* EXERCISE DETAILS: Please repeat the records exactly, keeping the pictures out.

* SUPPLIED MATERIAL:
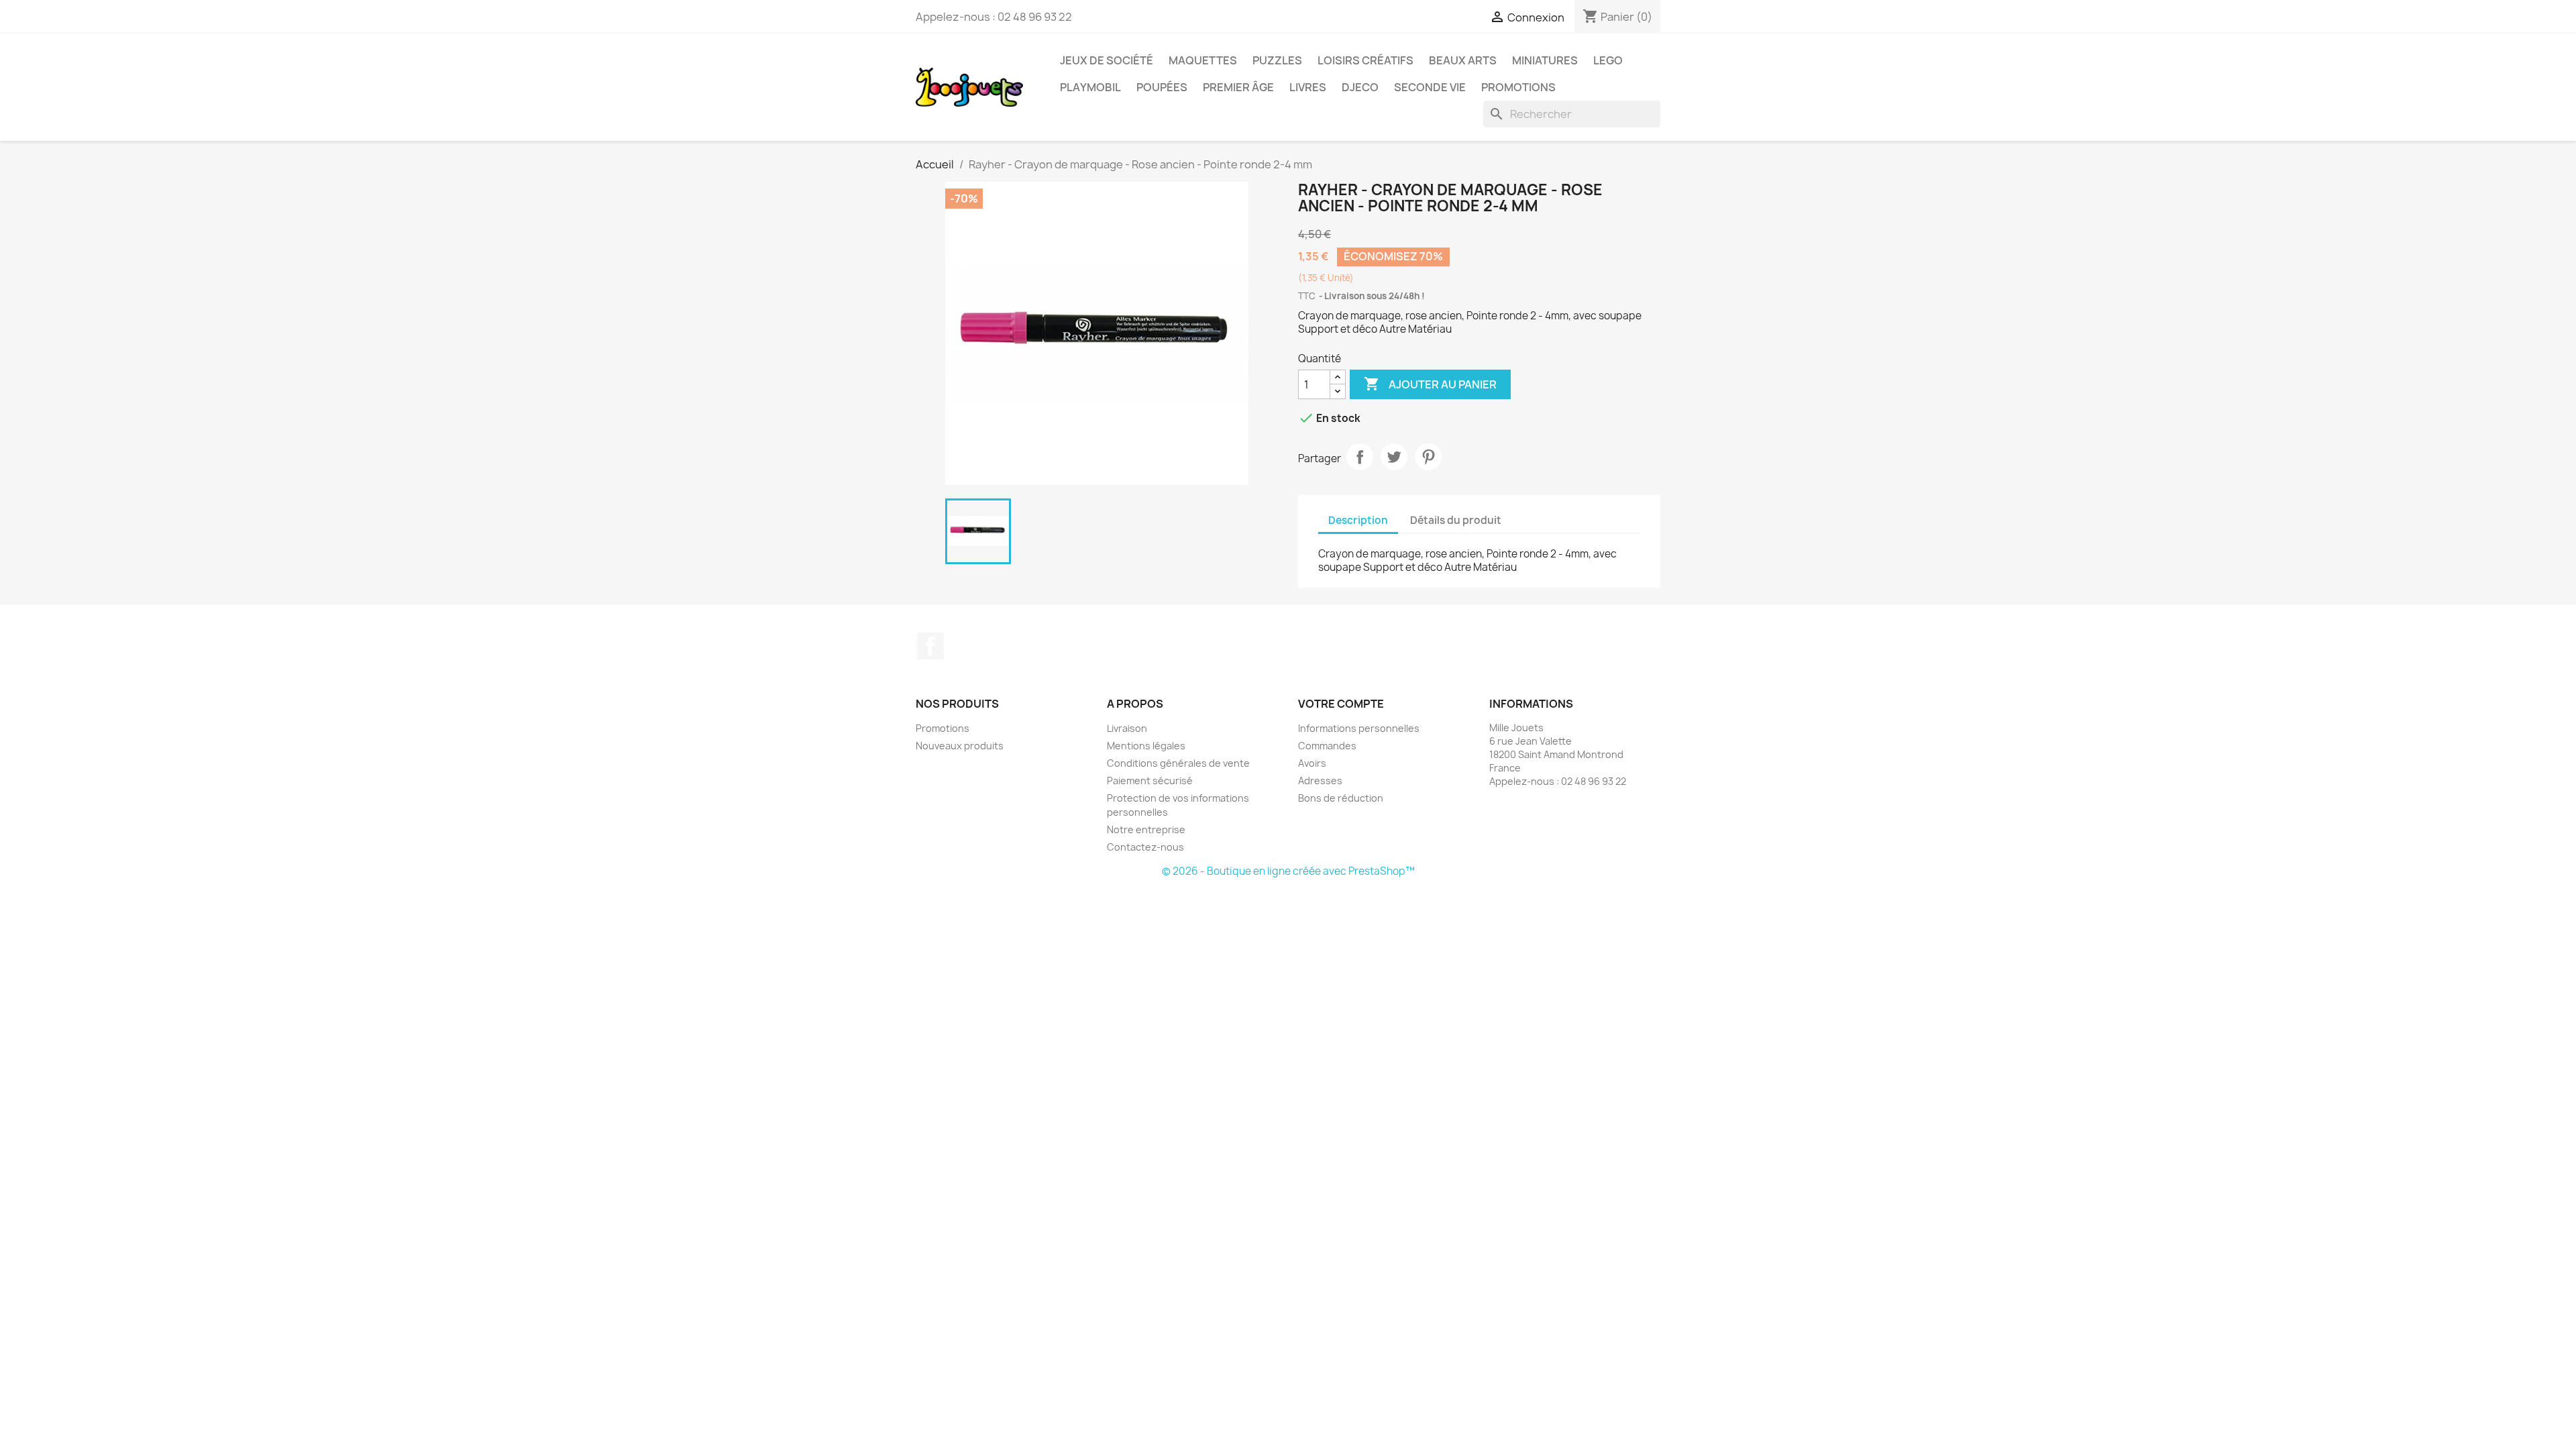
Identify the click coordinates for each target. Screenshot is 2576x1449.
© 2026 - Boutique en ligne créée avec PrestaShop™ (1288, 871)
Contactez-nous (1145, 847)
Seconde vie (1430, 87)
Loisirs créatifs (1365, 60)
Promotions (1518, 87)
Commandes (1327, 745)
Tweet (1394, 456)
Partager (1359, 456)
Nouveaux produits (960, 745)
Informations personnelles (1358, 728)
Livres (1307, 87)
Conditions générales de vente (1178, 763)
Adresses (1320, 780)
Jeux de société (1106, 60)
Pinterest (1428, 456)
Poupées (1161, 87)
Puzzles (1277, 60)
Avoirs (1312, 763)
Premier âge (1238, 87)
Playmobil (1090, 87)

* REPLY:
Identify the click coordinates for each target. Screenshot is 2576x1449.
© 2026 - Boutique en ligne créée avec PrestaShop™ (1288, 871)
Contactez-nous (1145, 847)
Seconde vie (1430, 87)
Loisirs créatifs (1365, 60)
Promotions (1518, 87)
Commandes (1327, 745)
Tweet (1394, 456)
Partager (1359, 456)
Nouveaux produits (960, 745)
Informations personnelles (1358, 728)
Livres (1307, 87)
Conditions générales de vente (1178, 763)
Adresses (1320, 780)
Jeux de société (1106, 60)
Pinterest (1428, 456)
Poupées (1161, 87)
Puzzles (1277, 60)
Avoirs (1312, 763)
Premier âge (1238, 87)
Playmobil (1090, 87)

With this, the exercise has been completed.